=== Work instructions ===
Copy the entries below exactly as they appear.

--*--

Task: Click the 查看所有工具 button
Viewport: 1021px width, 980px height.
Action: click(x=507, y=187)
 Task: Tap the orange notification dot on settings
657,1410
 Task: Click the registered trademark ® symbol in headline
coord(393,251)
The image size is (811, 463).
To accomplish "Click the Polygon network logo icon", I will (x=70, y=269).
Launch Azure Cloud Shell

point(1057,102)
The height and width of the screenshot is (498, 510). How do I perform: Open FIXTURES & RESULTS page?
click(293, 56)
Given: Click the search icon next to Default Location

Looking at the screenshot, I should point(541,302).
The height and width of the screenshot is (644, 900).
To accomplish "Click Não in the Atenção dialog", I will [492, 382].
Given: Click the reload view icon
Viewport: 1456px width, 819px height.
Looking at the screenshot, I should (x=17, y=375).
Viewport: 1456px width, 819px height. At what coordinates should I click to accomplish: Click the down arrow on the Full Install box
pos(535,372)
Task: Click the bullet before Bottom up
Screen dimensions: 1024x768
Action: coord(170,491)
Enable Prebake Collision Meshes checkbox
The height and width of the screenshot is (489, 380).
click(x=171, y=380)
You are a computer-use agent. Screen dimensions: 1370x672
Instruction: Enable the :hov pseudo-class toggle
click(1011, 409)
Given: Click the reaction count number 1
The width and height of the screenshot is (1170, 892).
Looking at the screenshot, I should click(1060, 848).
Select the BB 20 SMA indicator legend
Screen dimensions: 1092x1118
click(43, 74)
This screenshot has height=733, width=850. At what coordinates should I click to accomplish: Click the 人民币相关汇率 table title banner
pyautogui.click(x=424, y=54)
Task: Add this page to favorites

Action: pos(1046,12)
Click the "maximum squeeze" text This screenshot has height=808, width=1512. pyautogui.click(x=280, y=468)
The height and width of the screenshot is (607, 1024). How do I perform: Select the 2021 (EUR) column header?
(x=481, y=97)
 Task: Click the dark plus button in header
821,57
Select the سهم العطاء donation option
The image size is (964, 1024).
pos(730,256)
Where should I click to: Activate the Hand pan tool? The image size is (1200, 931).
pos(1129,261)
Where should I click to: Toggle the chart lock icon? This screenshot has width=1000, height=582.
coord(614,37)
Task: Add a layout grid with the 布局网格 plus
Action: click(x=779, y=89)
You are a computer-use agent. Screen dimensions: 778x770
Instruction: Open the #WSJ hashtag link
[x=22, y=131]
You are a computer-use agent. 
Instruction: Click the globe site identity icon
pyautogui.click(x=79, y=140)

--*--

=== Reply to the exercise ===
Task: Click the 查看所有工具 button
Viewport: 1021px width, 980px height.
Action: click(x=507, y=187)
 Task: Tap the orange notification dot on settings
657,1410
 Task: Click the registered trademark ® symbol in headline
coord(393,251)
The image size is (811, 463).
To accomplish "Click the Polygon network logo icon", I will (x=70, y=269).
Launch Azure Cloud Shell

point(1057,102)
The height and width of the screenshot is (498, 510). How do I perform: Open FIXTURES & RESULTS page?
click(293, 56)
Given: Click the search icon next to Default Location

Looking at the screenshot, I should point(541,302).
The height and width of the screenshot is (644, 900).
To accomplish "Click Não in the Atenção dialog", I will [492, 382].
Given: Click the reload view icon
Viewport: 1456px width, 819px height.
Looking at the screenshot, I should (x=17, y=375).
Viewport: 1456px width, 819px height. At what coordinates should I click to accomplish: Click the down arrow on the Full Install box
pos(535,372)
Task: Click the bullet before Bottom up
Screen dimensions: 1024x768
Action: coord(170,491)
Enable Prebake Collision Meshes checkbox
The height and width of the screenshot is (489, 380).
click(x=171, y=380)
You are a computer-use agent. Screen dimensions: 1370x672
Instruction: Enable the :hov pseudo-class toggle
click(1011, 409)
Given: Click the reaction count number 1
The width and height of the screenshot is (1170, 892).
Looking at the screenshot, I should click(1060, 848).
Select the BB 20 SMA indicator legend
Screen dimensions: 1092x1118
click(43, 74)
This screenshot has height=733, width=850. At what coordinates should I click to accomplish: Click the 人民币相关汇率 table title banner
pyautogui.click(x=424, y=54)
Task: Add this page to favorites

Action: pos(1046,12)
Click the "maximum squeeze" text This screenshot has height=808, width=1512. pyautogui.click(x=280, y=468)
The height and width of the screenshot is (607, 1024). How do I perform: Select the 2021 (EUR) column header?
(x=481, y=97)
 Task: Click the dark plus button in header
821,57
Select the سهم العطاء donation option
The image size is (964, 1024).
pos(730,256)
Where should I click to: Activate the Hand pan tool? The image size is (1200, 931).
pos(1129,261)
Where should I click to: Toggle the chart lock icon? This screenshot has width=1000, height=582.
coord(614,37)
Task: Add a layout grid with the 布局网格 plus
Action: click(x=779, y=89)
You are a computer-use agent. Screen dimensions: 778x770
Instruction: Open the #WSJ hashtag link
[x=22, y=131]
You are a computer-use agent. 
Instruction: Click the globe site identity icon
pyautogui.click(x=79, y=140)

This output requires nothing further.